Plugin [id: 'org.hibernate.orm'] was not found in any of the following sources:

(notice it does not list any sources; that is not just a copy/paste error)

To note, I have also tried using the FQN of the plugin class in the id/apply, which also does not work.

Thanks for any ideas/pointers!

What task are you running in order to do the publishing? This feels like you might be missing the publication of the marker artifact in the local folder.

I didn’t test with the hibernate-orm project exactly as I think you’re wanting because there’s additional changes that would be required to publish all of the 6.0.1-SNAPSHOT dependencies I would need to the specific folder, but I did test with those in mavenLocal() since that’s already support supported automatically with what’s in the project. I deleted the plugin dependencies from mavenLocal though so that they were only in the folder.

My repositories for the test project look like this:

pluginManagement {
    repositories {
        maven {
            url = uri( "${gradle.gradleUserHomeDir}/tmp/plugins" )
        }
        mavenLocal()
        gradlePluginPortal()
    }
}

Although, I probably would just use mavenLocal() without the folder for my own project unless there was specifically something I was trying to work around with the folder.

I’ve had problems with SNAPSHOT and mavenLocal before, is the only reason. I can definitely try that.

The task I used to publish the plugin is publishAllPublicationsToLocalPluginRepositoryRepository. I was not sure how to use publishPlugins and have it pick up my local repository (nor publishing to mavenLocal for that matter).

I did then publish hibernate-core, which is a dependency of the plugin, to mavenLocal

I was able to get it to work using publishToMavenLocal. “Work” in terms of consuming it properly. For whatever reason, publishing to the “dedicated directory” did not work for whatever reason.

Like I mentioned earlier, I try to stay away from publishing things to mavenLocal. Especially SNAPSHOTs because it causes lots of problems later in my experience

Were you just working on the “dedicated directory” publishing locally or did a branch with it ever get pushed to a public remote? We can probably determine the reason here if it’s reproducible without guessing on some of the small details.

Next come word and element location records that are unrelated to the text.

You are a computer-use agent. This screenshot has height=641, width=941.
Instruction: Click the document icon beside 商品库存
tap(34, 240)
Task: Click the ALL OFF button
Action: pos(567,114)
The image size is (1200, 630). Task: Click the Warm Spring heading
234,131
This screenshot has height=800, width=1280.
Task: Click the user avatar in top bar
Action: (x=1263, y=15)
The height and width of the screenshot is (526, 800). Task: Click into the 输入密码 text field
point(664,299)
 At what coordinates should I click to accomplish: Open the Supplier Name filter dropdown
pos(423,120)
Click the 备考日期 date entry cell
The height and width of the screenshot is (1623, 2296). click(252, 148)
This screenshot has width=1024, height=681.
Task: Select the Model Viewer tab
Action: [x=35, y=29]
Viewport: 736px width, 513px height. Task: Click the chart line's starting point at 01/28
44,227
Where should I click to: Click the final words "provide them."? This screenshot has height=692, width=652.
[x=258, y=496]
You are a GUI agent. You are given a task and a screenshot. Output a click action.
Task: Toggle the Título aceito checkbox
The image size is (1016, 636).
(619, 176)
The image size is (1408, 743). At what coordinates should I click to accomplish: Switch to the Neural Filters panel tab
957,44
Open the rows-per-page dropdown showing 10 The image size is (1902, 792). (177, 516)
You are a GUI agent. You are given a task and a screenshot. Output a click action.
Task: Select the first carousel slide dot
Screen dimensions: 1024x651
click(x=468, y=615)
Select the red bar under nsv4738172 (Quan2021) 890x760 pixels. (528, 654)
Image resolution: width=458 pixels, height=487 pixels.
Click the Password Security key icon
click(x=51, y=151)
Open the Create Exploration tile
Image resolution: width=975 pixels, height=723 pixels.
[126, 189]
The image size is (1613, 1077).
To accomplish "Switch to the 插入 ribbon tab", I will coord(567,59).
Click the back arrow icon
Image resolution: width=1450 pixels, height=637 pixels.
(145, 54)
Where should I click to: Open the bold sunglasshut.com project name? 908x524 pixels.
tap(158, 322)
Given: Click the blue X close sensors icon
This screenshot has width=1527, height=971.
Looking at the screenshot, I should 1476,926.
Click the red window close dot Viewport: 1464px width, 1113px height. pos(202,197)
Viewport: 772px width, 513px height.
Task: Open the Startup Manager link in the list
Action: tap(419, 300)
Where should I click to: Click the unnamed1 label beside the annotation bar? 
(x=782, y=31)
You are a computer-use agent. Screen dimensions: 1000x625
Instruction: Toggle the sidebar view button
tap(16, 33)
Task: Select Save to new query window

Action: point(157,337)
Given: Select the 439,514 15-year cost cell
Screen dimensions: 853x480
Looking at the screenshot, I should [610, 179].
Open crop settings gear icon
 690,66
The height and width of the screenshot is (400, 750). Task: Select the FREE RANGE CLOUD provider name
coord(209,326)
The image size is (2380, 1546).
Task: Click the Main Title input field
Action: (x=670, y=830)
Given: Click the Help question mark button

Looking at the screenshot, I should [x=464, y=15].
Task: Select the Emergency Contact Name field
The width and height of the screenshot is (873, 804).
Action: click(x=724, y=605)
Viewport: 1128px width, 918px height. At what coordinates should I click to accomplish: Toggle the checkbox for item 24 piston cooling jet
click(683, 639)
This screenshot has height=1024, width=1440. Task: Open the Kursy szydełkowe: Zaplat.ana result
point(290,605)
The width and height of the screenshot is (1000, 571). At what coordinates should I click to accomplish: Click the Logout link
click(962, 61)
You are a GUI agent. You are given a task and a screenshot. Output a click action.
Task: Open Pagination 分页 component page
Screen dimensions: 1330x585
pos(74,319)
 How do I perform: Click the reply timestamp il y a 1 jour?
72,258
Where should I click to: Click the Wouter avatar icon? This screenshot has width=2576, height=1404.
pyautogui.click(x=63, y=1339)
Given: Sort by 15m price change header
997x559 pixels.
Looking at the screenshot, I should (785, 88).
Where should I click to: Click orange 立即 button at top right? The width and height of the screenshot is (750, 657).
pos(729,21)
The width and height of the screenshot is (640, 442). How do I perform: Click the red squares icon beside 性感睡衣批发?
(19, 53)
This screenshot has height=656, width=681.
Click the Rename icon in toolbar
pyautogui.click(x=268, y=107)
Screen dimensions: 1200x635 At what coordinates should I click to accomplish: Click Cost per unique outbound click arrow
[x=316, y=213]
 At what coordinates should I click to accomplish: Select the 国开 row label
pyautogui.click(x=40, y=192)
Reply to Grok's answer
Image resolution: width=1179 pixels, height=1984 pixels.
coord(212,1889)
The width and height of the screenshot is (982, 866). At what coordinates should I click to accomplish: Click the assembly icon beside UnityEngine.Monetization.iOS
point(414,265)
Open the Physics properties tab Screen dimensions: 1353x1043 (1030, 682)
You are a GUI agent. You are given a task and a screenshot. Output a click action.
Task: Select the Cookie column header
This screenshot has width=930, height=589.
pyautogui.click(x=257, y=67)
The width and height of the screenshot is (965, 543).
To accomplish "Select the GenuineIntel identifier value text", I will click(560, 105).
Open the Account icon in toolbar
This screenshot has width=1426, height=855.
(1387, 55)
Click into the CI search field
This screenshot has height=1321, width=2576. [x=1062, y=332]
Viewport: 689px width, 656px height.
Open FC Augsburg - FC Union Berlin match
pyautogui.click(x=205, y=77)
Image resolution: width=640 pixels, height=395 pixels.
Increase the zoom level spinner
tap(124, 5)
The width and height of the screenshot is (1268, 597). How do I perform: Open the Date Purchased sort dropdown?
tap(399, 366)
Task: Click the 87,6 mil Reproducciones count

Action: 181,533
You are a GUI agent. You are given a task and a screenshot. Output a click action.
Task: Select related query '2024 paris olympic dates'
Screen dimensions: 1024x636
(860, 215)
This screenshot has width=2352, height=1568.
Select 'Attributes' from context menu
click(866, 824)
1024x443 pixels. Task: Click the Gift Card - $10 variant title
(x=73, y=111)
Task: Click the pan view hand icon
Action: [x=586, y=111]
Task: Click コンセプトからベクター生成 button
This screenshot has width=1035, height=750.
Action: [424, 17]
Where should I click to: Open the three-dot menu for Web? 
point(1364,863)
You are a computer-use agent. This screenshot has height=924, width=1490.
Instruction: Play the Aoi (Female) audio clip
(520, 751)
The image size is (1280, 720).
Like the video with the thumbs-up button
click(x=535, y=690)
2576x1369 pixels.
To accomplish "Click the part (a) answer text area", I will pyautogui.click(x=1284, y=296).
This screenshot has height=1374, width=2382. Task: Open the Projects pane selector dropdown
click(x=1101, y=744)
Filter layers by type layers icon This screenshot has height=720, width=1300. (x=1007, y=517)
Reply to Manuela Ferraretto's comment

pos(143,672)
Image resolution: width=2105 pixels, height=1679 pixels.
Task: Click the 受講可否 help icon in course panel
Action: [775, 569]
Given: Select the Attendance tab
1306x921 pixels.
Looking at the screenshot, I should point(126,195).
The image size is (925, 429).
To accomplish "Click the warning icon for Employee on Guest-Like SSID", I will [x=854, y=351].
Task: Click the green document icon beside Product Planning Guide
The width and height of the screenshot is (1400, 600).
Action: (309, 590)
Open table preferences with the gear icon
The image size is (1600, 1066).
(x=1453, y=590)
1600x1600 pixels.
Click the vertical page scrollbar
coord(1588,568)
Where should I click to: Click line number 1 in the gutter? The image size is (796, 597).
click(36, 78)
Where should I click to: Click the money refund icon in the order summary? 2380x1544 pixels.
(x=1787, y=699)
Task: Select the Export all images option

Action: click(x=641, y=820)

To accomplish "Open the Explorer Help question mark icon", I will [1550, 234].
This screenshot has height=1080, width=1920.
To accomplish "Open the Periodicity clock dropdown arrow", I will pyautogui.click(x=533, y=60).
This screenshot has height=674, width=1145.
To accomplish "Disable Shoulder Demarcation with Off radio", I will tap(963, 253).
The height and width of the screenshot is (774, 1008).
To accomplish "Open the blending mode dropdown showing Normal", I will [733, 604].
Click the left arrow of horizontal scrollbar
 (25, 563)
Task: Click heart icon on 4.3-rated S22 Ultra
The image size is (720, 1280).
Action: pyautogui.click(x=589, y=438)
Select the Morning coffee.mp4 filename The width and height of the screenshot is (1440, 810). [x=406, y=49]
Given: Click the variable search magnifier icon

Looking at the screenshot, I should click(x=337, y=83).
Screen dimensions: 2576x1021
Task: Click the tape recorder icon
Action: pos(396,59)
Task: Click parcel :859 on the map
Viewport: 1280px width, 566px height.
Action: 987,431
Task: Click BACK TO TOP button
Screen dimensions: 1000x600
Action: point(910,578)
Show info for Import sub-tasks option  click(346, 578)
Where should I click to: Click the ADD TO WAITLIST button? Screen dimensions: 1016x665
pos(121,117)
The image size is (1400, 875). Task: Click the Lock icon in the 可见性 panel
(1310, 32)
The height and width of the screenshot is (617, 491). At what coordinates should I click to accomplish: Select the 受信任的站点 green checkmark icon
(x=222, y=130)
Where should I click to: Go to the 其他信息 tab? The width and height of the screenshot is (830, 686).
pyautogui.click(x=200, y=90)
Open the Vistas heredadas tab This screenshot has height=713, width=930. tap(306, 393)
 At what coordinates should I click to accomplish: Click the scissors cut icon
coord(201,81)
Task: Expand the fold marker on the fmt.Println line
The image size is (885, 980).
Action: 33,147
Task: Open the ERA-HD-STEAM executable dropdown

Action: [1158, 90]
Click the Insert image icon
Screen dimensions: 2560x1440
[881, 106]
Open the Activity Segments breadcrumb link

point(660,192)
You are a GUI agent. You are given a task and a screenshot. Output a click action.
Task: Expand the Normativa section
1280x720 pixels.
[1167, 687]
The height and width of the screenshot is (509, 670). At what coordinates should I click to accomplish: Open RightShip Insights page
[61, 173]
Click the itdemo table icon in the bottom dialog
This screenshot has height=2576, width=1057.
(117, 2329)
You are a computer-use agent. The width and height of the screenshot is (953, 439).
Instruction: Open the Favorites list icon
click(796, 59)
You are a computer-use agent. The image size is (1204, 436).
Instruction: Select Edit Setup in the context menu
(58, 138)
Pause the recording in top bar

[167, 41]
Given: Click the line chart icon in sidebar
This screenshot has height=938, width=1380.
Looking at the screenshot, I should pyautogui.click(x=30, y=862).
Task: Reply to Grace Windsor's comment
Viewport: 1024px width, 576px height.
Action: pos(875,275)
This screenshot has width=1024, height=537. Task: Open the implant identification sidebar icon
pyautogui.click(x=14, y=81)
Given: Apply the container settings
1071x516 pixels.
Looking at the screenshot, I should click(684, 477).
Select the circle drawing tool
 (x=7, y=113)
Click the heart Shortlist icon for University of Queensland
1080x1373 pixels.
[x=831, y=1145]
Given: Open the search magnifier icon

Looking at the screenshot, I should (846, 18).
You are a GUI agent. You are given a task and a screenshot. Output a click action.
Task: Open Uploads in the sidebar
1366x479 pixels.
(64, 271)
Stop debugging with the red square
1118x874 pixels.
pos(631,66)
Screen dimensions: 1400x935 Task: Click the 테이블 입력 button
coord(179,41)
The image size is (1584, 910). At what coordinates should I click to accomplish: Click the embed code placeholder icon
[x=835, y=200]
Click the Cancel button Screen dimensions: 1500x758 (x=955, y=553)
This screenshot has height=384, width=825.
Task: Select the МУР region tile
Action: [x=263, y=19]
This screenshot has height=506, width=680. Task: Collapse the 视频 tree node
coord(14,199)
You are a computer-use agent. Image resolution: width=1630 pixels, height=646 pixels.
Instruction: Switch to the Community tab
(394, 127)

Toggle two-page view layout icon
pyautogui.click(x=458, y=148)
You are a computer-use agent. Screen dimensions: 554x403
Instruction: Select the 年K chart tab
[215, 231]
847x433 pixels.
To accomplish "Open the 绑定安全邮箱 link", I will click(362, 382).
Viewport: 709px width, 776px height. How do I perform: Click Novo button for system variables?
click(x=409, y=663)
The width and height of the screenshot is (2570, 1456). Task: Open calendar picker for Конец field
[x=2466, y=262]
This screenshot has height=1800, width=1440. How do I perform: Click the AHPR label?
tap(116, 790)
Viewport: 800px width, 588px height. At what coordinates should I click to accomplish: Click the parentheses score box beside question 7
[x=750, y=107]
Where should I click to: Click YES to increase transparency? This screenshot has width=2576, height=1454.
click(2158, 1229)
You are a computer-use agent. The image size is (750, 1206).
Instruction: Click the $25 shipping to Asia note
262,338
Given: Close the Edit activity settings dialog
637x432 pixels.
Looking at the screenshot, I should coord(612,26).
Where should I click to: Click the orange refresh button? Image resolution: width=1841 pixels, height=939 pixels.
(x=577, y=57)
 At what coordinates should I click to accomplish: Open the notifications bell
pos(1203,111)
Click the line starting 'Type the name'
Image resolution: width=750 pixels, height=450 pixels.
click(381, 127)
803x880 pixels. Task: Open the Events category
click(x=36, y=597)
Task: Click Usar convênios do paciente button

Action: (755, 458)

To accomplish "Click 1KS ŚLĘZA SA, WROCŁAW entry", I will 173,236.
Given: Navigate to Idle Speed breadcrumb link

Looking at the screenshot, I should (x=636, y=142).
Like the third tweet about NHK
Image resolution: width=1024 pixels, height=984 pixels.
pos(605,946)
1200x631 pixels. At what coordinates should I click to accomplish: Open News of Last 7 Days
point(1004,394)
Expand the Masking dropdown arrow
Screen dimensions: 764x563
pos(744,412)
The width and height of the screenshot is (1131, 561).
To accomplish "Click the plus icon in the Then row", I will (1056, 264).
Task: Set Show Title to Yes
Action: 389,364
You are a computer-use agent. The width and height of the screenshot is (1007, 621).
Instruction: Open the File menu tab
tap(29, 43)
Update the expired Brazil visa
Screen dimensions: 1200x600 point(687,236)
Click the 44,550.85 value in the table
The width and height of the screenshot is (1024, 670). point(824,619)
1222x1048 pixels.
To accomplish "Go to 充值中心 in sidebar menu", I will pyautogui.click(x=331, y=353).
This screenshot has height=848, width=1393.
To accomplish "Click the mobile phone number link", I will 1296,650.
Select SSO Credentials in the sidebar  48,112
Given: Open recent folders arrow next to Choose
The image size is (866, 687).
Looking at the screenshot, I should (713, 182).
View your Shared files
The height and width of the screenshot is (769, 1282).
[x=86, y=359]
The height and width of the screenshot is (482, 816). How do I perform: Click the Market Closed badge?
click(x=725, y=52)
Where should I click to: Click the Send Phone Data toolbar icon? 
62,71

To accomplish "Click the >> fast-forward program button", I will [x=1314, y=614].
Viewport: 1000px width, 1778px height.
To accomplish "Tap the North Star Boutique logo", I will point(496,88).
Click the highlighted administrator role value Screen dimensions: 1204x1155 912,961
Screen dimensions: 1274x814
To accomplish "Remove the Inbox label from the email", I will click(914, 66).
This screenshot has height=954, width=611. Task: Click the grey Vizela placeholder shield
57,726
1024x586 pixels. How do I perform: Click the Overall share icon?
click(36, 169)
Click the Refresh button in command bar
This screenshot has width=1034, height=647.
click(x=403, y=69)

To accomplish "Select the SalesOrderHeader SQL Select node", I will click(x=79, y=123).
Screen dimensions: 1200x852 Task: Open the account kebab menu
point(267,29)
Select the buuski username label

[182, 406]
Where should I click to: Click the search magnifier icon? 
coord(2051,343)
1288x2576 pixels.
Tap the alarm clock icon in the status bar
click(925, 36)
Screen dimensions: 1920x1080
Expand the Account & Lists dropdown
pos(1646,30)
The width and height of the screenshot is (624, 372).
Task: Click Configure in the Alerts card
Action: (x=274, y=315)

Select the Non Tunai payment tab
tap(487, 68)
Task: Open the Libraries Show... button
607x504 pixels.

The com.gradle.plugin-publish plugin is special in that it doesn’t configure a standard repository, but if maven-publish is applied, it still creates the publications, and the ability to publish to mavenLocal(), like it does for everything else. In the 1.0.0 version that now has an RC out, maven-publish is automatically applied, so there’s no scenario where you wouldn’t just see those tasks going forward.

I imagine this is related to repository precedence and how they’re preferred for transitive dependencies when there’s multiple repositories involved. I’ve never had an issue with this, but the versioning I’m used to is very particular and it’s never possible to have a local version (SNAPSHOT or otherwise) that matches a version published remotely. Admittedly, this isn’t as easy to have when you publish nightlies and other things that are common on open-source projects.